HOWTO elasticsearch REST API Tips and tricks

Why do that¶

To properly administrate Elasticsearch cluster, you sometimes need to control its health more precisely via its REST API. This is just an abstract here, the full documentation is available in the Elasticsearch website

Prerequisites¶

Having a working Elasticsearch cluster in your PunchPlatform is a good start.
Being logged in in the PunchPlatform Admin server, or anywhere else where you can reach at least one node on port 9200/TCP.
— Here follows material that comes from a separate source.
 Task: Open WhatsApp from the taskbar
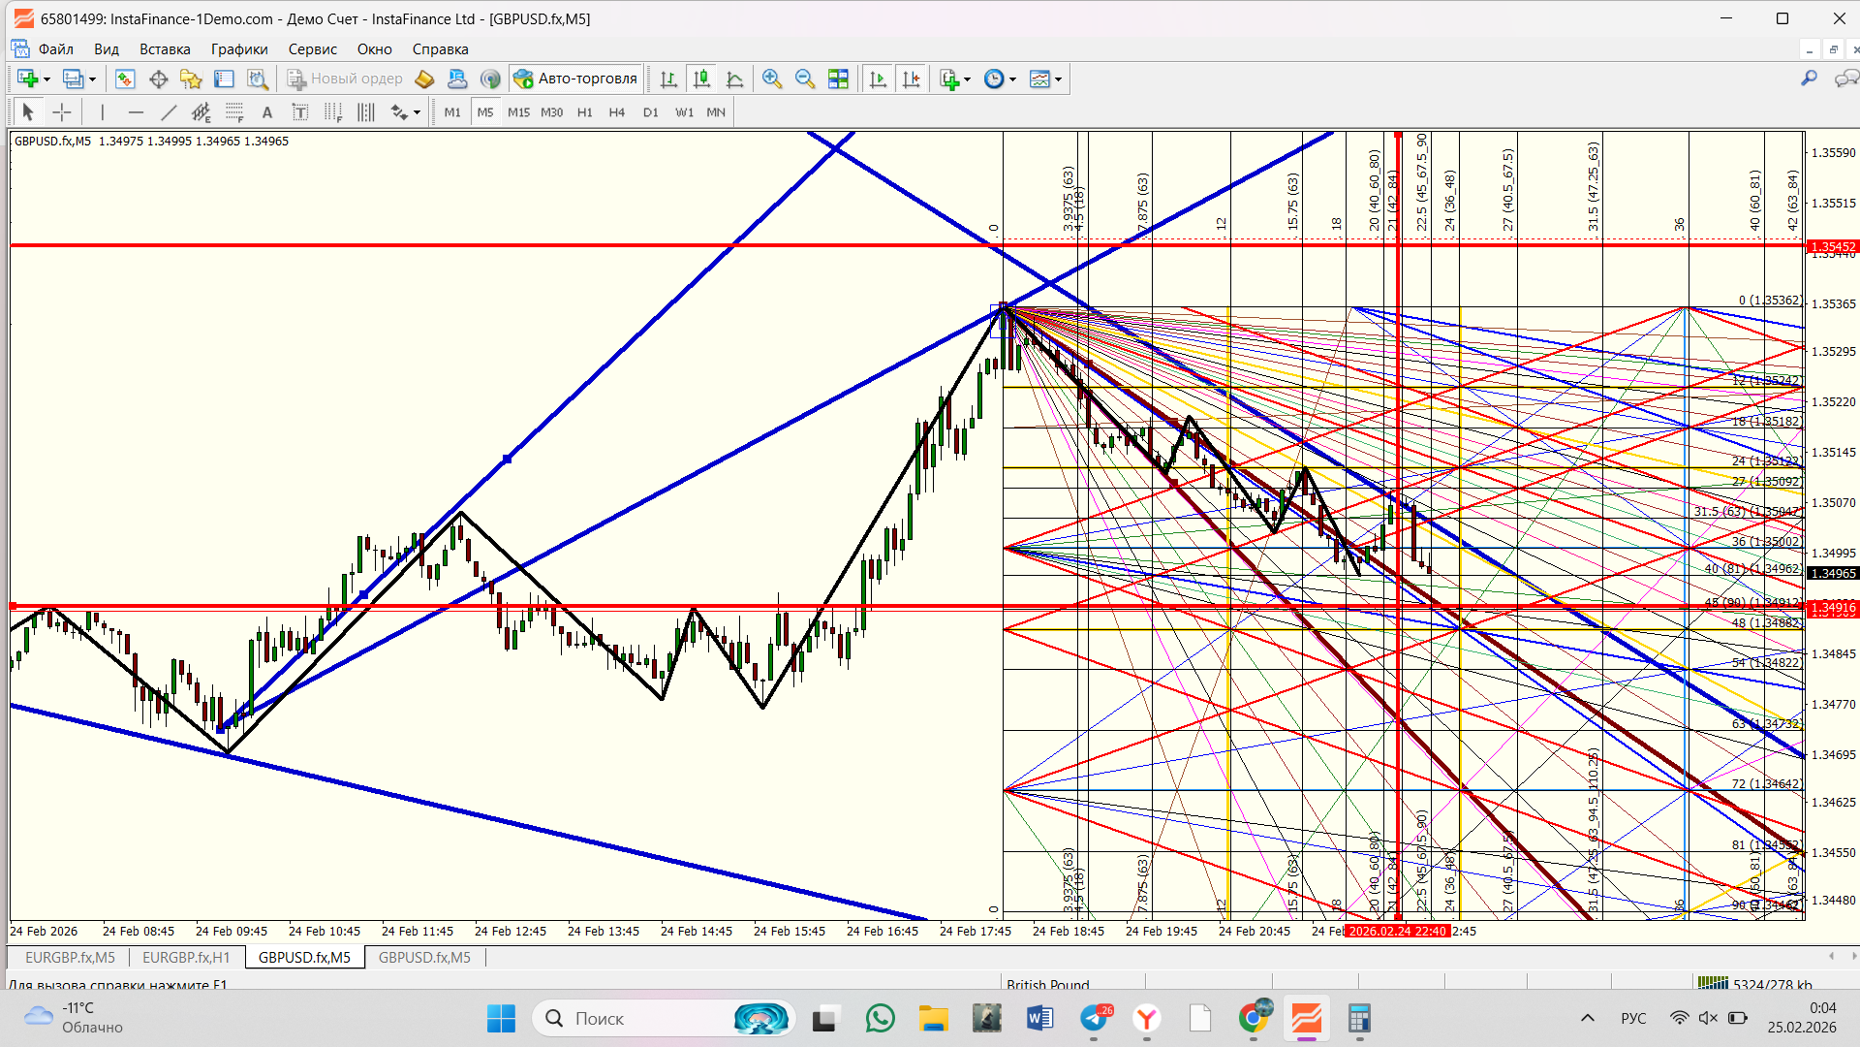[880, 1018]
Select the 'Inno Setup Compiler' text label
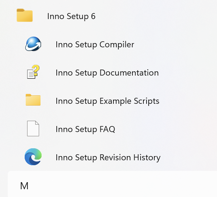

curl -XGET "http://<ES_NODE>:9200" # should yield at least the Elasticsearch version

Tips and tricks¶

Basic commands¶

Getting REST main GET args:

curl -XGET "http://<ES_NODE>:9200/_cluster/health?pretty"           # pretty option is printing JSON responses in several lines
curl -XGET "http://<ES_NODE>:9200/_nodes/stats?pretty"           # pretty option is printing JSON responses in several lines
curl -XGET "http://<ES_NODE>:9200/_cluster/stats?pretty"           # pretty option is printing JSON responses in several lines
curl -XGET "http://<ES_NODE>:9200/_cat/nodes?h=ip,master"  # h is to specify which column you want ES to yield.
curl -XGET "http://<ES_NODE>:9200/_cat/nodes?help"         # help is giving you which colums you can enter
curl -XGET "http://<ES_NODE>:9200/myevents/_search?pretty" # pretty option is printing JSON responses in several lines

Getting overall health and status:

curl -XGET "http://<ES_NODE>:9200/_cat/health?v" # Health of the cluster
curl -XGET "http://<ES_NODE>:9200/_cat/nodes?h=name,load,master,ip&v"| sort # Health of the cluster's nodes
curl -XGET "http://<ES_NODE>:9200/_cat/indices" # Health of the cluster's indexes
curl -XGET "http://<ES_NODE>:9200/_cat/shards?h=index,sharp,prirep,state,docs,ur,ua" # Health of the indexes' shards. Grep in it to find information
curl -XGET "http://<ES_NODE>:9200/_cat/shards" # Health of the indexes' shards. Grep in it to find information
curl -XGET "http://<ES_NODE>:9200/_cat/recovery?h=index,shard,stage,shost,thost,bp,tb" # state of yellow indexes recoveries.

Making a query
Check for two logs matching target IP as 2.2.22.222 for vendor Arkoon (Query String : limited to 15000 chars):

curl -XGET "http://<ES_NODE>:9200/<my_index_pattern>/_search?size=2&q=init.host.ip:2.2.22.222%AND%vendor:arkoon"1

- Check for several structured args (no size limit)

curl -XGET "http://<ES_NODE>:9200/_search" -d'
  "query": {
       "bool": {
           "must": [
               { 
                 "match": {
                   "target.host.ip": "2.2.22.222"
                 }
               },
               { "match": { "vendor": "arkoon"  } }
           ],
           "filter": [
              { "term":  { "action": "DROP"  } },
              { "range": { "publish_date": { "gte": "2015-01-01"  } } }
           ]
       }
   }'

Accelerating return to GREEN state from YELLOW¶

This trick is usually needed to perform operations in a cluster, which is expected to be green. However, there is no magic, the cluster goes as fast as it can to handle recovery. Each and every operation indices an operational risk.

At first, you can increase/decrease the recovery rate (RISK: the recovery can take much more time if decreased ; or the overall load can get really high if increasing, causing insertion decreases, master overload):

curl -XPUT "http://<ES_NODE>:9200/_cluster/settings" -d'
  {
    "transient": {
        "indices.recovery.max_bytes_per_sec": "5mb"
    }
  }'

Then you can specify if some indexes can be omitted for recovery, by changing replication number (RISK : any shard failure will result of definitive data corruption)

curl -XPUT "http://<ES_NODE>:9200/<my-index-pattern>/_settings" -d'
  {
    "transient": {
      "number_of_replicas" : 2
    }
  }'